There are multiple methods, of varying complexity, to calculate interplanetary trajectories. Since the trajectories are perturbed by several gravitational sources, they are not really two-body trajectories that we’ve been studying. One approach to solving these problems is to account for all the gravitational perturbations directly in the equations of motion. This approach quickly becomes very complicated and computationally intensive, so it is not usually pursued.

Instead, the most common method for interplanetary trajectory calculations is called the **patched conic approximation**. In this approximation, we patch together several conic sections to compute the entire trajectory of interest. More advanced methods can be considered by perturbing the equations in the patched conic framework, or by perturbations of the equations of motion more generally.

## Method of Patched Conics¶

In this chapter, we will focus on using the unperturbed patched conics method to calculate interplanetary transfers. The basic method of patched conics involves three conic trajectories:

A

**hyperbolic trajectory**to escape the initial planet. The focus of this trajectory is the initial planet. The end of this trajectory is when the gravitational influence of the Sun is stronger than the initial planet.An

**elliptical**or**hyperbolic**trajectory to transfer from the orbit of the initial planet to the orbit of the final planet. The focus of this trajectory is the Sun.A

**hyperbolic trajectory**on arrival at the final planet. The focus of this trajectory is the final planet. This trajectory starts at the point where the gravitational influence of the final planet is stronger than the Sun.

These three trajectories are shown in Fig. 76, which shows a Hohmann transfer from the initial planet to the final planet. The Hohmann transfer is the most efficient type of orbital transfer, so it’s a good basis for comparison. However, any trajectory that intersects the orbits of the initial and final planets can be used for the transfer.

The dashed gray circles on Fig. 76 represent the **sphere of influence** of each planet. This represents the boundary of where the planet’s gravitational influence on the spacecraft is stronger than the Sun’s.

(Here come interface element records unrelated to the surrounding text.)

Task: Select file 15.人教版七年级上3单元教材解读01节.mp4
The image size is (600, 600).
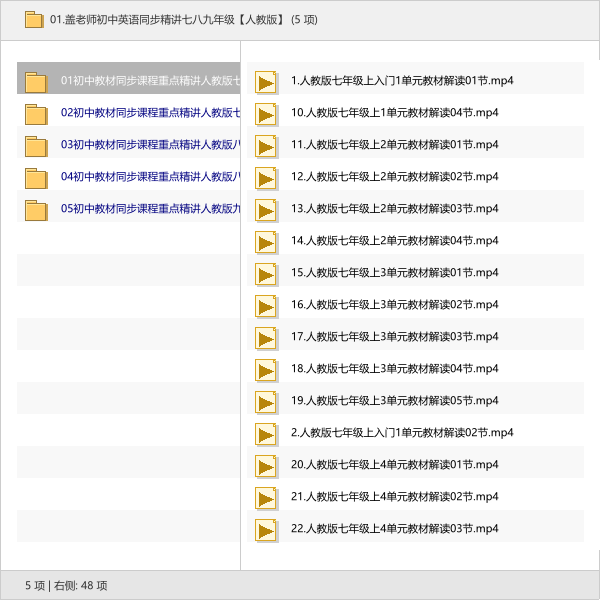Action: tap(394, 272)
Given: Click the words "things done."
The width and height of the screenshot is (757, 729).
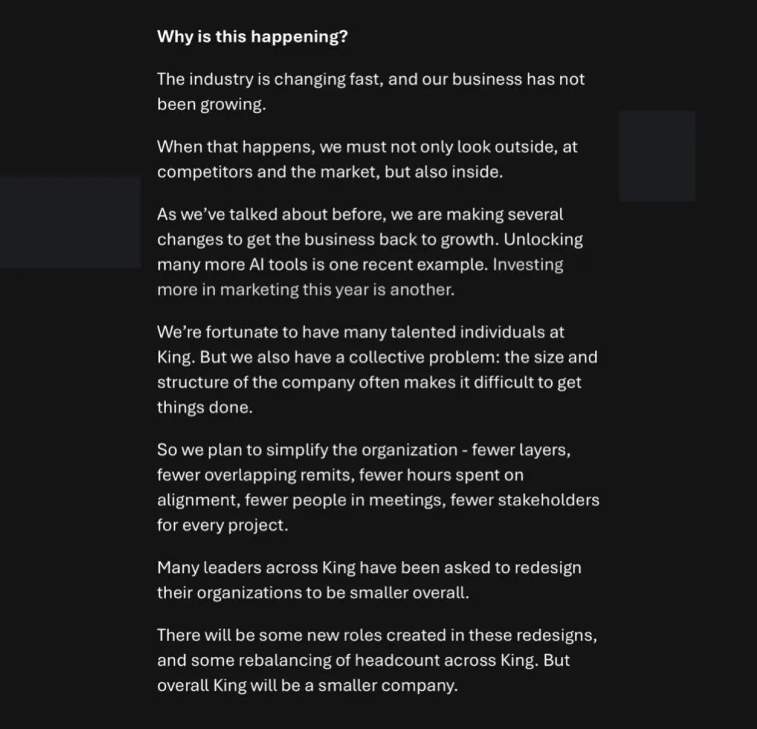Looking at the screenshot, I should (x=205, y=407).
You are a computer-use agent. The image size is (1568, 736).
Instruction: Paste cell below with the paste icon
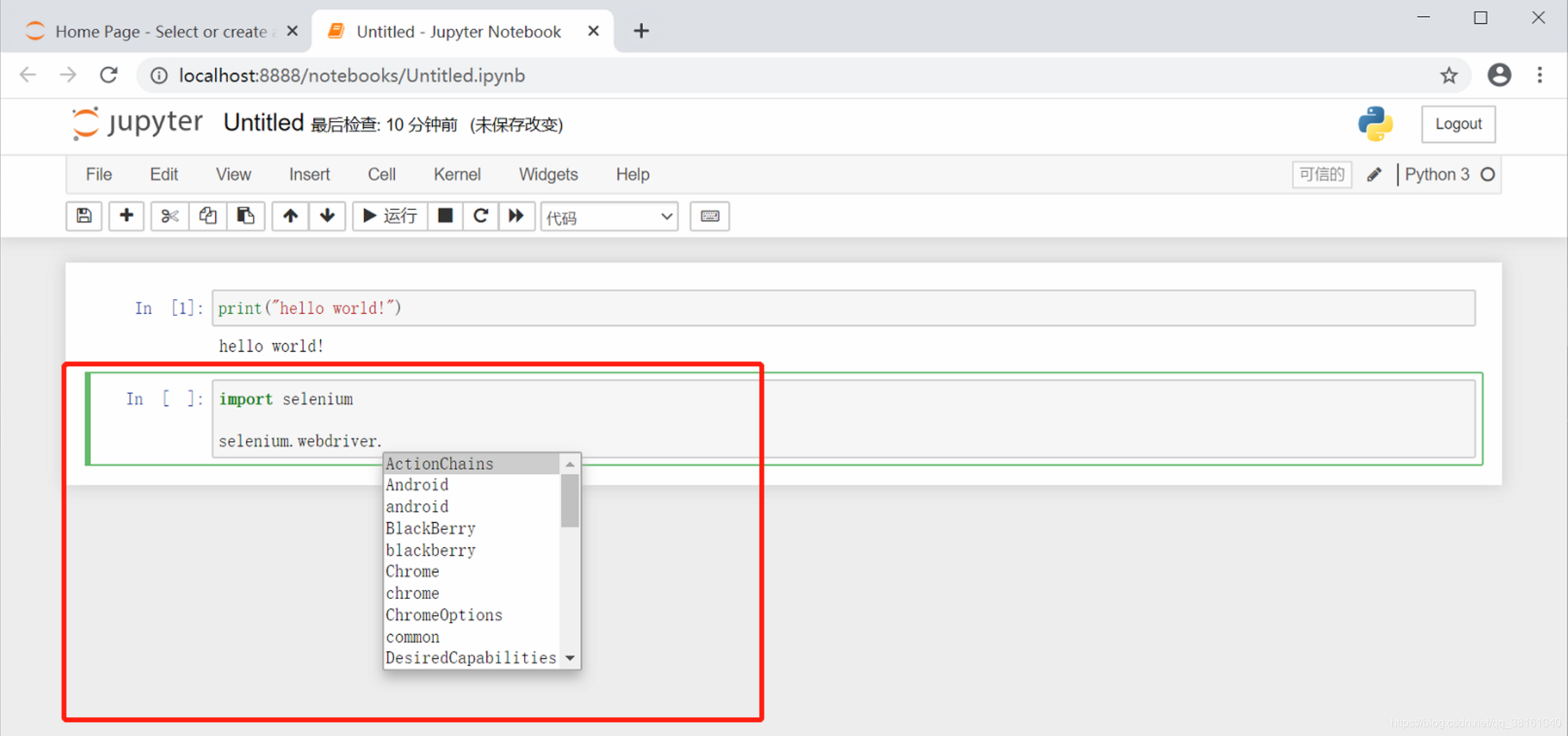[x=246, y=217]
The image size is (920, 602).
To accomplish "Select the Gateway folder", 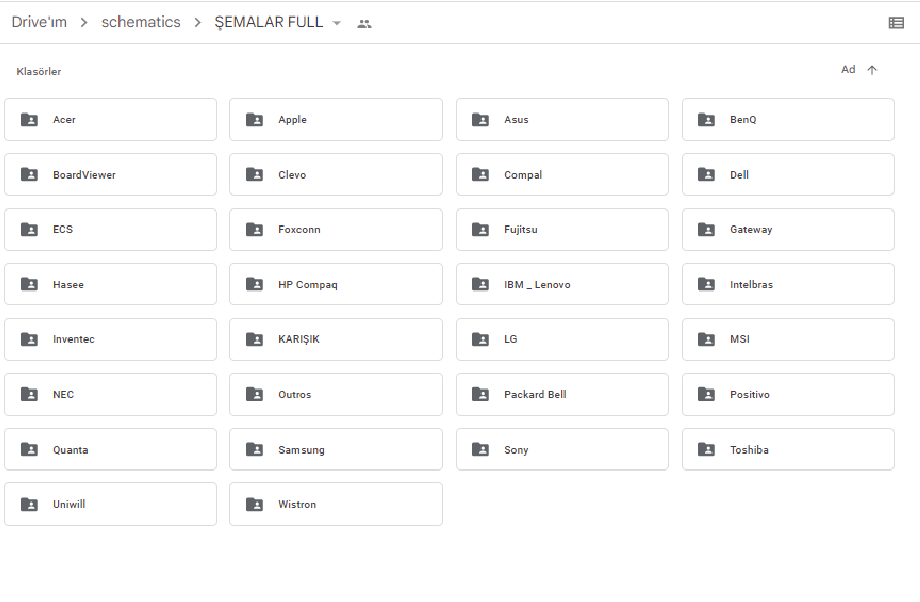I will click(788, 230).
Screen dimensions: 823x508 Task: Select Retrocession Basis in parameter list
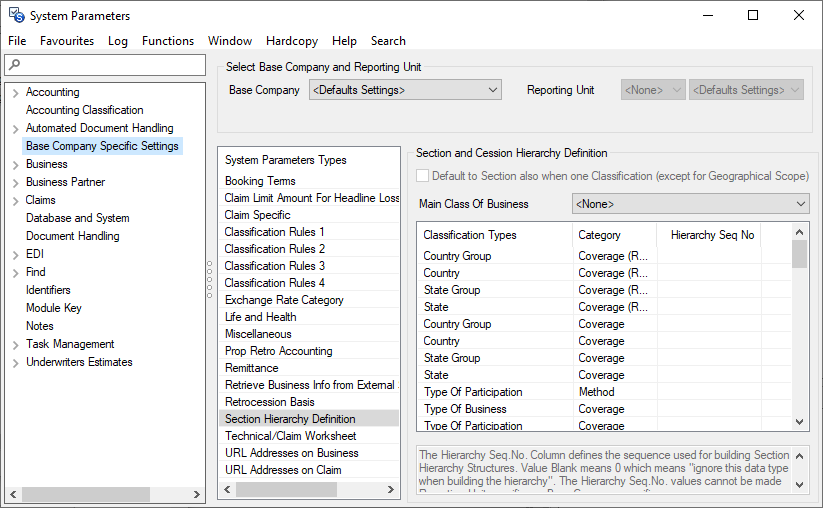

Although there is no true boundary and the influence of the planet and Sun vary smoothly along the trajectory, the sphere of influence represents a useful way to divide the transfers.

Inside a planet’s sphere of influence, the focus of the trajectory is the planet. Outside the sphere of influence, the focus of the trajectory is the Sun. Therefore, the edge of the sphere of influence is the *patch point* where our analysis will from planet-centric to heliocentric on departure, and from heliocentric to planet-centric at arrival.

Analyzing the method of patched conics is done individually for each of the three trajectories. We start with the heliocentric transfer trajectory, since that determines the velocity of the spacecraft at the edges of the spheres of influence of the two planets. Once the heliocentric trajectory is determined, we can calculate the required hyperbolic trajectories at departure and arrival to achieve the mission objectives.